Dans le deuxième acte, c’est la méchante Reine de Cœur en sa cour qui est attendue. La stylisation parfaite, associant maquillage complexe, perruque et costume rigide étonnant, est une vraie réussite. Le Roi de Cœur et le Valet de Cœur dans le même esprit garderons plus de souplesse. Le personnage du méchant est important et la perfection glacée des pas, gestes et attitudes de Paola Pagano est un régal de méchanceté assumée avec humour. La chorégraphie très classique obtient un habile décalage, trop de rigueur et de force sidèrent mais ne touchent pas, les bras sont extraordinaires ainsi que les mains chez cette reine qui veut nous faire croire qu’elle n’a pas de cœur. Le Roi acquiert dans la chorégraphie une force dont il est dépourvu dans le conte. Le charisme de Davit Galstyan irradie à travers son personnage. Du coup le pas de deux avec le Valet devient un moment de force virile tout en grâce assez inattendu qui ne permet pas de savoir qui est vainqueur. Comme un duel à fleuret moucheté à base de sauts, pirouettes et pas vifs.

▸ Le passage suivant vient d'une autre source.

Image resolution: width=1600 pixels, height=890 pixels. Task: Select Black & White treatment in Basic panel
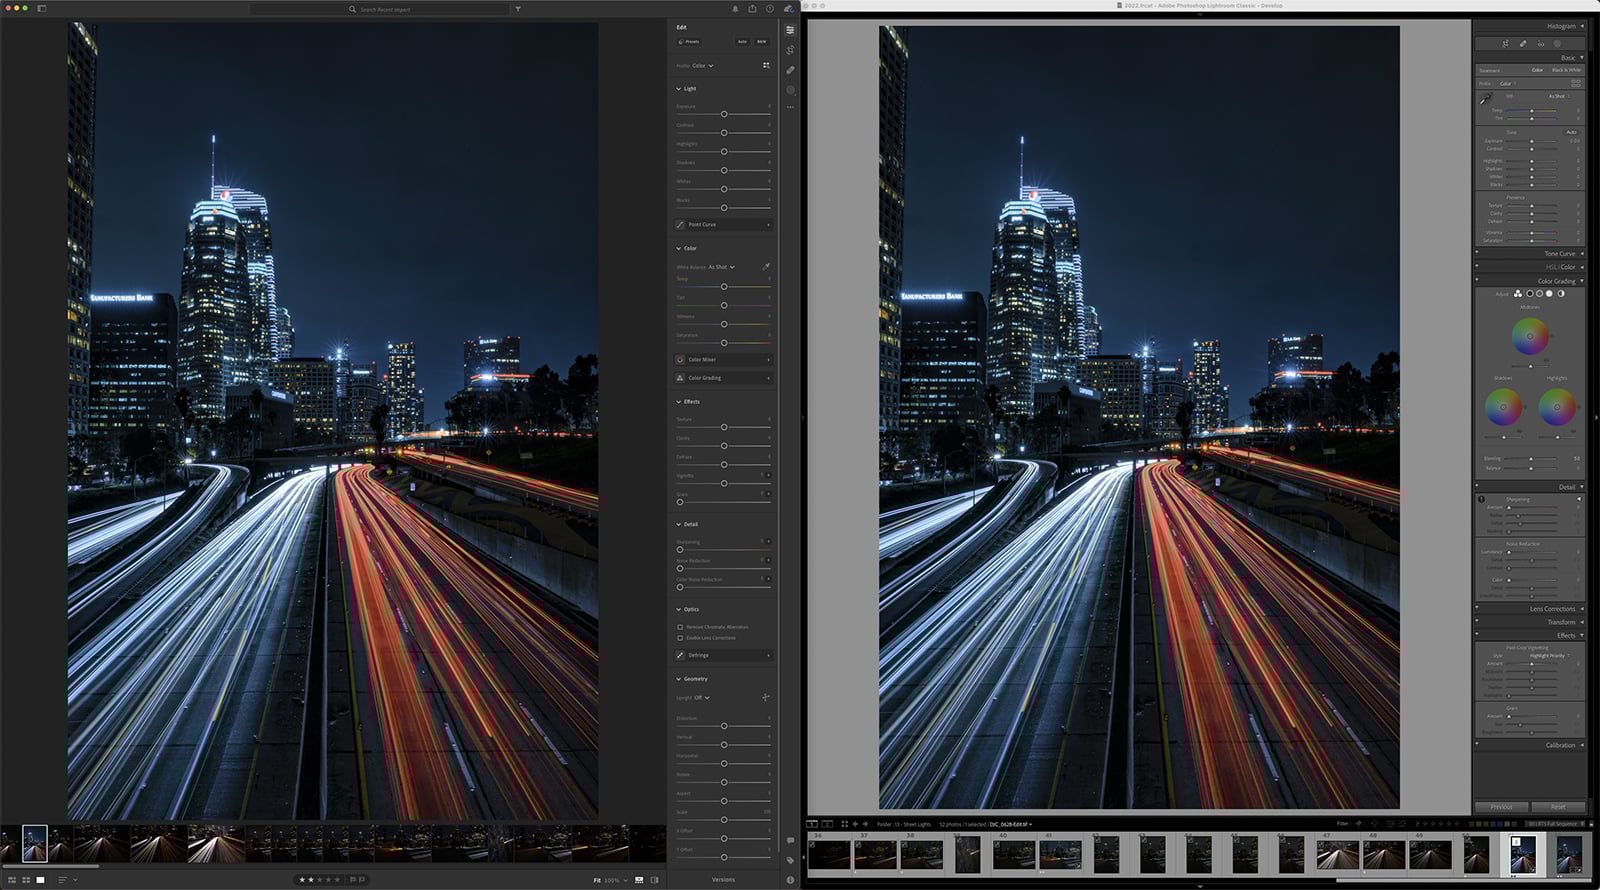coord(1566,70)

Roses et Cartes à Jouer de la cour servent d’avantage de faire valoir et sont entachées par des bruits de pas bien pesants sur la musique. Le grand pas de deux entre Alice et le Valet est à travers des portés de toute beauté comme un éveil de la jeune fille à une sensualité en devenir. Kazbek Akhmedyarov est un Valet sensuel qui est porteur de grande séduction tant avec le Roi, la Reine qu’Alice. Ceci est d’autant plus troublant qu’il avait « flirté » avec Alice dans la première scène en tant que fiancé de sa sœur dans un très court pas de deux.
L’apothéose finale avec tous les personnages en scène irradie de toute la beauté réunie des costumes et des éclairages de Pascal Mérat dont il faut dire qu’ils ont très magiquement illuminé ce rêve éveillé partagé avec le public. Un magnifique spectacle, de fin d’année, créé à Toulouse, qui mérite de voyager.
Toulouse. Halle aux Grains, le 23 décembre 2010. Alice au Pays des Merveilles : Ballet en deux actes. Argument de Michel Rahn d’après Les Aventures d’Alice au pays des merveilles de Lewis Carroll. Chorégraphie : Michel Rahn ; Musique : Alexander Glazounov (1865-1935) ; Décors et costumes : Charles Cusick-Smith, Philip Daniels ; Lumières : Pascal Mérat. Avec : Alice : Maria Gutierrez ; Le Lapin blanc : Jérôme Buttazzoni ; Le Chat du Cheshire : Hugo Mbeng ; Le Chapelier fou : Valerio Mangianti ; Le Lièvre : Dmitri Leshchinskiy ; Le Loir : Nuria Arteaga ; Tweedledum : Fabien Cicoletta ; Tweedledee : Henrik Victorin ; La Reine de Cœur : Paola Pagano ; Le Roi de Cœur : Davit Galstyan ; Le Valet de Cœur : Kazbek Akhmedyarov. Orchestre National du Capitole de Toulouse. Direction : David Coleman.